Home of the Infantry Regiments of Berkshire and Wiltshire

The House

Although its present appearance owes much to 19th century alterations, the origins of 58 The Close lie in the 13th century and the overall shape of a central hall (originally open to the roof) with two service wings still remains. 

At first the residence of one of the canons [clergymen] who served the Cathedral it later passed into the hands of the Bishop of Salisbury. It is probable that use as a storehouse and administrative base for the Bishop's household led to its name of The Wardrobe, a title first recorded in 1543.

In 1568 the Bishop exchanged it with the Dean and Chapter for a more convenient building and it was then let to a series of non-clerical tenants. During their occupation it underwent many alterations. In the 18th century members of the Coles family divided the upper and lower halls, forming on the ground floor an entrance hall, staircase hall and dining room, the arrangement which survives today. A central entrance replaced the large window on the courtyard side of the original lower hall.

Further building work in the 1830s gave the east front its gables, barge boards and gothic portico. The first tenant following these renovations was Dr John Grove. His daughter Henrietta married James Hussey, a local JP. The house remained in the Hussey family until James and Henrietta's daughter Margaret (who was born in the house) died at The Wardrobe in January 1941 at the age of 90. It then ceased to be a private residence.

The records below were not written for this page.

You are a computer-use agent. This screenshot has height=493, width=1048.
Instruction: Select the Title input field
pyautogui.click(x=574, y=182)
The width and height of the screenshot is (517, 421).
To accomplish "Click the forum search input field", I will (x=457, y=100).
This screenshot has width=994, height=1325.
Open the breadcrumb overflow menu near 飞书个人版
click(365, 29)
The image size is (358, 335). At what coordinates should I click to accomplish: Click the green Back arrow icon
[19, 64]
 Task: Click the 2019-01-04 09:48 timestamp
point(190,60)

After use in the Second World War as a hostel of the Auxiliary Territorial Service (ATS) it was rented in 1945 by the Diocesan Training College for Schoolmistresses (based at The King's House) to provide accommodation for 25 students and 2 members of staff. This use continued until 1969. The building then remained empty for some years, with its future in doubt.

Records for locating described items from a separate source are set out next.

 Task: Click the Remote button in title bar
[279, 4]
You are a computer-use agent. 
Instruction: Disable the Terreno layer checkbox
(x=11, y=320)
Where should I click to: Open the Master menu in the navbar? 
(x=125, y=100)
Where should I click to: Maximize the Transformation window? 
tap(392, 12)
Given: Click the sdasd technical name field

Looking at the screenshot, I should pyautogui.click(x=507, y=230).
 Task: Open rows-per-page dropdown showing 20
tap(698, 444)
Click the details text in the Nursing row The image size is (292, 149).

In 1959 an amalgamation took place between The Royal Berkshire Regiment (with a headquarters and museum in Reading) and The Wiltshire Regiment (with a headquarters and museum in Devizes) to form The Duke of Edinburgh's Royal Regiment (Berkshire and Wiltshire). For a time the new Regiment had its depot and HQ divided between Reading and Devizes but then a new location for a united HQ and museum was sought in Salisbury.

The Wardrobe was suggested in 1973 but the cost of repairs and alterations was thought to be too high. Some years were spent in considering other possible sites, but all in vain. In 1976 a chance meeting with John Smith of the Landmark Trust offered a new way forward. The Trust would contribute to the cost of alterations in return for a flat in The Wardrobe. A 99 year lease was purchased from the Dean and Chapter of Salisbury Cathedral and building work finally started on 2 July 1979, with an estimate of completion in just under a year.  As with most old buildings there were hidden problems, including structural problems upstairs where a steel framework had to be installed, so the work took longer than expected, not being finished until October 1980.

Alterations included re-instating the large window instead of a central doorway in the porch and adding a new door at each side. An internal doorway with its elaborate door casing was moved to permit a more logical route round the Museum. Almost all the ground floor became the Museum with the upper storeys providing offices, Library, storage space and other facilities. Partitions were removed to create what is known as the Regimental Room on the first floor and to reveal once again its 17th century fireplace. A large dormer window was inserted to provide light to the Landmark Trust flat's living room. This has now weathered so well it is hard to believe it has not been there for centuries.

Following a trial season in the summer of 1981 the Museum was officially opened by HRH The Prince Philip, Colonel-in-Chief of the Duke of Edinburgh's Royal Regiment, on 29 July 1982.

The Garden

During its time as a private residence this was both ornamental and functional with fruit trees and a kitchen garden. Later, as clearly shown by a 1960s aerial photograph, a grass tennis court stretched between the copper beech tree and the river. However, by the time the building became the Museum the garden had been neglected for many years. Except for an area used by Bishop Pike to grow vegetables it was full of brambles and weeds and an expensive clearance operation was needed to produce a tidy, useable space.

Of the heritage trees in the garden in 1980 the magnificent copper beech on the lawn and the London plane and horse chestnut near the river still survive. The mulberry tree, allegedly one of two given to Salisbury by Charles II in 1660, was a victim of the 1987 hurricane. In 1996-7 the garden was redesigned to include more flower beds and a pathway leading down to the river. A new mulberry tree was planted in 2000.  The memorial to members of the Regiment and its predecessors was installed in what was then the Rose Garden in 1992. There was a complete refurbishment of the Memorial Garden in 2004-5, together with new memorial stones, to produce the layout seen today.

A number of memorial plaques, removed from a variety of previous locations, and new wall tablets recording the names of regimental casualties since 1959 have also been installed in this area.

The garden provides a perfect setting for social functions (both regimental and civilian) with plenty of room for a marquee.  It is also the venue for Museum events, such as those featuring living history groups.

Further details of the history and architecture of the building can be found in Salisbury: The Houses of the Close, Royal Commission on the Historical Monuments of England, published by The Stationery Office, 1993.